ABOUT THIS TASK - Exactly as given, reproduce the records in full.
[[ EXERCISE MATERIALS open ]]
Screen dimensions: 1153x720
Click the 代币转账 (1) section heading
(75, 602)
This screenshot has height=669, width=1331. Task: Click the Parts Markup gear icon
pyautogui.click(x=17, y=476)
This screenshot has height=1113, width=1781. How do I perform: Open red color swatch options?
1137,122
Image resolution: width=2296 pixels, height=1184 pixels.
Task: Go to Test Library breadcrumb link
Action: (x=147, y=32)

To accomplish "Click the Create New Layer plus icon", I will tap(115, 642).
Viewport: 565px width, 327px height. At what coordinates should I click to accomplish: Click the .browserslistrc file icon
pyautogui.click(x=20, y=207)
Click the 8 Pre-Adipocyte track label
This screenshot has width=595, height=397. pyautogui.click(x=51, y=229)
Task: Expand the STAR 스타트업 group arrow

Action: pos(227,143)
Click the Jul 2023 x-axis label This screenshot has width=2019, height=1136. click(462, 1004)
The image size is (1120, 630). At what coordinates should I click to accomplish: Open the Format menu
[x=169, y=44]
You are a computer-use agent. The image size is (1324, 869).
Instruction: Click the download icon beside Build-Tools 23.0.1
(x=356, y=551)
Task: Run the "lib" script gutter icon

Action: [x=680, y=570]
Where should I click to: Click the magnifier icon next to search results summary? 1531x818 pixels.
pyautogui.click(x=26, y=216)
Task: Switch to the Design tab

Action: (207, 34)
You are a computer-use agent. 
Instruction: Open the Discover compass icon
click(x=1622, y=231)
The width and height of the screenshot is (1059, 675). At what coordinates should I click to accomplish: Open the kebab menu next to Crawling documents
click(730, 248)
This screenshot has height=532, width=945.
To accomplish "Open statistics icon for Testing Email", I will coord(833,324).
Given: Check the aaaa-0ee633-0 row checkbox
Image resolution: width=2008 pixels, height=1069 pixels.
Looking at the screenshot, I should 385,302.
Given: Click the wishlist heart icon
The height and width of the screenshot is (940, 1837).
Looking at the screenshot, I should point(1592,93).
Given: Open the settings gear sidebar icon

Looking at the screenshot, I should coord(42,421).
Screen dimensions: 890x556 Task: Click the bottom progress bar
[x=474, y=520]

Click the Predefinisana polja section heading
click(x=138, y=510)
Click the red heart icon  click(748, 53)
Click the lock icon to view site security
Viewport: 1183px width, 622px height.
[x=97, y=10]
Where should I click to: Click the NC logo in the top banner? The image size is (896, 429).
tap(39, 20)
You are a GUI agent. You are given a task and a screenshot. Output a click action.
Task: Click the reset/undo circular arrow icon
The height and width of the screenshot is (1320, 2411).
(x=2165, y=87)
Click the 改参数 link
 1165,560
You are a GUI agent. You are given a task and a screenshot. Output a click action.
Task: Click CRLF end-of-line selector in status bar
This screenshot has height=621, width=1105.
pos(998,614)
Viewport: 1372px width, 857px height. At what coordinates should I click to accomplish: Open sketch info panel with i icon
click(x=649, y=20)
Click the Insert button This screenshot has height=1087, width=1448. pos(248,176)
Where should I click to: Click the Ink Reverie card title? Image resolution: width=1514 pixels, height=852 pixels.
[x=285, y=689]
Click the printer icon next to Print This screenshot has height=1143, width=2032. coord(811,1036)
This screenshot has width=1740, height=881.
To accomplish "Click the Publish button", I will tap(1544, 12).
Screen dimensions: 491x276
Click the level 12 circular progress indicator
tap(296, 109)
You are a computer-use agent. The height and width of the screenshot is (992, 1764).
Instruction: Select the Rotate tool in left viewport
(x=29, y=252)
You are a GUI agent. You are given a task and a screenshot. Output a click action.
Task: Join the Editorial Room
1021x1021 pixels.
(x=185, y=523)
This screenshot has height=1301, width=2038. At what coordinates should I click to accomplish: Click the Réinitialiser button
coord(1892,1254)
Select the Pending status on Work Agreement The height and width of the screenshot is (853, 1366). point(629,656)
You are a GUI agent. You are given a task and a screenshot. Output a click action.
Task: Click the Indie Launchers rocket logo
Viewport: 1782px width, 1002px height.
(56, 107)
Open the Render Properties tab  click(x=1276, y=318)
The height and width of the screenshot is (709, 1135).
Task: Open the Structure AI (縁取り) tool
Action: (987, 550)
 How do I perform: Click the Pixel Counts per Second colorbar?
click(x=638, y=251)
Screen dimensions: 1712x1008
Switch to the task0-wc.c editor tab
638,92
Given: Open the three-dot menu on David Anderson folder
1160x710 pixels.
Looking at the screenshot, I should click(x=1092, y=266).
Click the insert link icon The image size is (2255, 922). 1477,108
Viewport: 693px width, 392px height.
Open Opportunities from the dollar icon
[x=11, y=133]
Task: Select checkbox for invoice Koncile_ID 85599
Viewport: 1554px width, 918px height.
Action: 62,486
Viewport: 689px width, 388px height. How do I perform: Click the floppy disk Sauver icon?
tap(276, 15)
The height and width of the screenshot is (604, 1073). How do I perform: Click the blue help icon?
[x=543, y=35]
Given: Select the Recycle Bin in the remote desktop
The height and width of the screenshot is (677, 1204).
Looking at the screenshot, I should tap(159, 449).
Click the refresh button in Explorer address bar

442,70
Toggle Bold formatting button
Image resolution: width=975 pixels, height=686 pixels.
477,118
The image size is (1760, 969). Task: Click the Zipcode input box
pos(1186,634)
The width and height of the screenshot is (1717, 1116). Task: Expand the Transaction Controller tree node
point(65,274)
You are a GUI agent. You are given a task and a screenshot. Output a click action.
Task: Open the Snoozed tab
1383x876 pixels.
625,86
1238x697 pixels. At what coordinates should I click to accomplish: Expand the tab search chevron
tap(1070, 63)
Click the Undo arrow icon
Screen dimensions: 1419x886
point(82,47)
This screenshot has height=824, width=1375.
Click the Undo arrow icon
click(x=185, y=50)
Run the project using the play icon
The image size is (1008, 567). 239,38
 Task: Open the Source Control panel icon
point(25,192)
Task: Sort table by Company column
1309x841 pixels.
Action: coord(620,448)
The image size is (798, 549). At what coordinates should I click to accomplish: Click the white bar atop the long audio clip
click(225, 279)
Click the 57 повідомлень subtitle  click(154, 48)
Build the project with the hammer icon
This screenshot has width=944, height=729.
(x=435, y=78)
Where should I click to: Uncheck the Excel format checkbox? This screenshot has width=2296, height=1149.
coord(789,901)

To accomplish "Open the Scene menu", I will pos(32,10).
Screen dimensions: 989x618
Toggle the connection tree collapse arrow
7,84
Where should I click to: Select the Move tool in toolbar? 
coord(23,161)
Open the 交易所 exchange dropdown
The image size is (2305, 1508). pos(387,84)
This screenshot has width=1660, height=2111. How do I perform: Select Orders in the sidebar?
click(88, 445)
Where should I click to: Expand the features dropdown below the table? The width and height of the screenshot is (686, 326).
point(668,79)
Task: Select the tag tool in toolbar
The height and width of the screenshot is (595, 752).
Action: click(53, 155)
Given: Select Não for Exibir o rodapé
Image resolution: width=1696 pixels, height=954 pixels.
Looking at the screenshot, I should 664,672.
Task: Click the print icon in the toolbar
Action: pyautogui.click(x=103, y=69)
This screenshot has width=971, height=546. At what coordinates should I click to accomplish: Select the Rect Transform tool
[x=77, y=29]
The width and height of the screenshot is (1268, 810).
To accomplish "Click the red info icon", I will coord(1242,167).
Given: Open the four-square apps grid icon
[[ EXERCISE MATERIALS closed ]]
ANSWER SPACE -
Screen dimensions: 1153x720
Click the 代币转账 (1) section heading
(75, 602)
This screenshot has height=669, width=1331. Task: Click the Parts Markup gear icon
pyautogui.click(x=17, y=476)
This screenshot has height=1113, width=1781. How do I perform: Open red color swatch options?
1137,122
Image resolution: width=2296 pixels, height=1184 pixels.
Task: Go to Test Library breadcrumb link
Action: (x=147, y=32)

To accomplish "Click the Create New Layer plus icon", I will tap(115, 642).
Viewport: 565px width, 327px height. At what coordinates should I click to accomplish: Click the .browserslistrc file icon
pyautogui.click(x=20, y=207)
Click the 8 Pre-Adipocyte track label
This screenshot has width=595, height=397. pyautogui.click(x=51, y=229)
Task: Expand the STAR 스타트업 group arrow

Action: pos(227,143)
Click the Jul 2023 x-axis label This screenshot has width=2019, height=1136. click(462, 1004)
The image size is (1120, 630). At what coordinates should I click to accomplish: Open the Format menu
[x=169, y=44]
You are a computer-use agent. The image size is (1324, 869).
Instruction: Click the download icon beside Build-Tools 23.0.1
(x=356, y=551)
Task: Run the "lib" script gutter icon

Action: [x=680, y=570]
Where should I click to: Click the magnifier icon next to search results summary? 1531x818 pixels.
pyautogui.click(x=26, y=216)
Task: Switch to the Design tab

Action: (207, 34)
You are a computer-use agent. 
Instruction: Open the Discover compass icon
click(x=1622, y=231)
The width and height of the screenshot is (1059, 675). At what coordinates should I click to accomplish: Open the kebab menu next to Crawling documents
click(730, 248)
This screenshot has height=532, width=945.
To accomplish "Open statistics icon for Testing Email", I will coord(833,324).
Given: Check the aaaa-0ee633-0 row checkbox
Image resolution: width=2008 pixels, height=1069 pixels.
Looking at the screenshot, I should 385,302.
Given: Click the wishlist heart icon
The height and width of the screenshot is (940, 1837).
Looking at the screenshot, I should point(1592,93).
Given: Open the settings gear sidebar icon

Looking at the screenshot, I should coord(42,421).
Screen dimensions: 890x556 Task: Click the bottom progress bar
[x=474, y=520]

Click the Predefinisana polja section heading
click(x=138, y=510)
Click the red heart icon  click(748, 53)
Click the lock icon to view site security
Viewport: 1183px width, 622px height.
[x=97, y=10]
Where should I click to: Click the NC logo in the top banner? The image size is (896, 429).
tap(39, 20)
You are a GUI agent. You are given a task and a screenshot. Output a click action.
Task: Click the reset/undo circular arrow icon
The height and width of the screenshot is (1320, 2411).
(x=2165, y=87)
Click the 改参数 link
 1165,560
You are a GUI agent. You are given a task and a screenshot. Output a click action.
Task: Click CRLF end-of-line selector in status bar
This screenshot has height=621, width=1105.
pos(998,614)
Viewport: 1372px width, 857px height. At what coordinates should I click to accomplish: Open sketch info panel with i icon
click(x=649, y=20)
Click the Insert button This screenshot has height=1087, width=1448. pos(248,176)
Where should I click to: Click the Ink Reverie card title? Image resolution: width=1514 pixels, height=852 pixels.
[x=285, y=689]
Click the printer icon next to Print This screenshot has height=1143, width=2032. coord(811,1036)
This screenshot has width=1740, height=881.
To accomplish "Click the Publish button", I will tap(1544, 12).
Screen dimensions: 491x276
Click the level 12 circular progress indicator
tap(296, 109)
You are a computer-use agent. The height and width of the screenshot is (992, 1764).
Instruction: Select the Rotate tool in left viewport
(x=29, y=252)
You are a GUI agent. You are given a task and a screenshot. Output a click action.
Task: Join the Editorial Room
1021x1021 pixels.
(x=185, y=523)
This screenshot has height=1301, width=2038. At what coordinates should I click to accomplish: Click the Réinitialiser button
coord(1892,1254)
Select the Pending status on Work Agreement The height and width of the screenshot is (853, 1366). point(629,656)
You are a GUI agent. You are given a task and a screenshot. Output a click action.
Task: Click the Indie Launchers rocket logo
Viewport: 1782px width, 1002px height.
(56, 107)
Open the Render Properties tab  click(x=1276, y=318)
The height and width of the screenshot is (709, 1135).
Task: Open the Structure AI (縁取り) tool
Action: (987, 550)
 How do I perform: Click the Pixel Counts per Second colorbar?
click(x=638, y=251)
Screen dimensions: 1712x1008
Switch to the task0-wc.c editor tab
638,92
Given: Open the three-dot menu on David Anderson folder
1160x710 pixels.
Looking at the screenshot, I should click(x=1092, y=266).
Click the insert link icon The image size is (2255, 922). 1477,108
Viewport: 693px width, 392px height.
Open Opportunities from the dollar icon
[x=11, y=133]
Task: Select checkbox for invoice Koncile_ID 85599
Viewport: 1554px width, 918px height.
Action: 62,486
Viewport: 689px width, 388px height. How do I perform: Click the floppy disk Sauver icon?
tap(276, 15)
The height and width of the screenshot is (604, 1073). How do I perform: Click the blue help icon?
[x=543, y=35]
Given: Select the Recycle Bin in the remote desktop
The height and width of the screenshot is (677, 1204).
Looking at the screenshot, I should tap(159, 449).
Click the refresh button in Explorer address bar

442,70
Toggle Bold formatting button
Image resolution: width=975 pixels, height=686 pixels.
477,118
The image size is (1760, 969). Task: Click the Zipcode input box
pos(1186,634)
The width and height of the screenshot is (1717, 1116). Task: Expand the Transaction Controller tree node
point(65,274)
You are a GUI agent. You are given a task and a screenshot. Output a click action.
Task: Open the Snoozed tab
1383x876 pixels.
625,86
1238x697 pixels. At what coordinates should I click to accomplish: Expand the tab search chevron
tap(1070, 63)
Click the Undo arrow icon
Screen dimensions: 1419x886
point(82,47)
This screenshot has height=824, width=1375.
Click the Undo arrow icon
click(x=185, y=50)
Run the project using the play icon
The image size is (1008, 567). 239,38
 Task: Open the Source Control panel icon
point(25,192)
Task: Sort table by Company column
1309x841 pixels.
Action: coord(620,448)
The image size is (798, 549). At what coordinates should I click to accomplish: Click the white bar atop the long audio clip
click(225, 279)
Click the 57 повідомлень subtitle  click(154, 48)
Build the project with the hammer icon
This screenshot has width=944, height=729.
(x=435, y=78)
Where should I click to: Uncheck the Excel format checkbox? This screenshot has width=2296, height=1149.
coord(789,901)

To accomplish "Open the Scene menu", I will pos(32,10).
Screen dimensions: 989x618
Toggle the connection tree collapse arrow
7,84
Where should I click to: Select the Move tool in toolbar? 
coord(23,161)
Open the 交易所 exchange dropdown
The image size is (2305, 1508). pos(387,84)
This screenshot has width=1660, height=2111. How do I perform: Select Orders in the sidebar?
click(88, 445)
Where should I click to: Expand the features dropdown below the table? The width and height of the screenshot is (686, 326).
point(668,79)
Task: Select the tag tool in toolbar
The height and width of the screenshot is (595, 752).
Action: click(53, 155)
Given: Select Não for Exibir o rodapé
Image resolution: width=1696 pixels, height=954 pixels.
Looking at the screenshot, I should 664,672.
Task: Click the print icon in the toolbar
Action: pyautogui.click(x=103, y=69)
This screenshot has width=971, height=546. At what coordinates should I click to accomplish: Select the Rect Transform tool
[x=77, y=29]
The width and height of the screenshot is (1268, 810).
To accomplish "Click the red info icon", I will coord(1242,167).
Given: Open the four-square apps grid icon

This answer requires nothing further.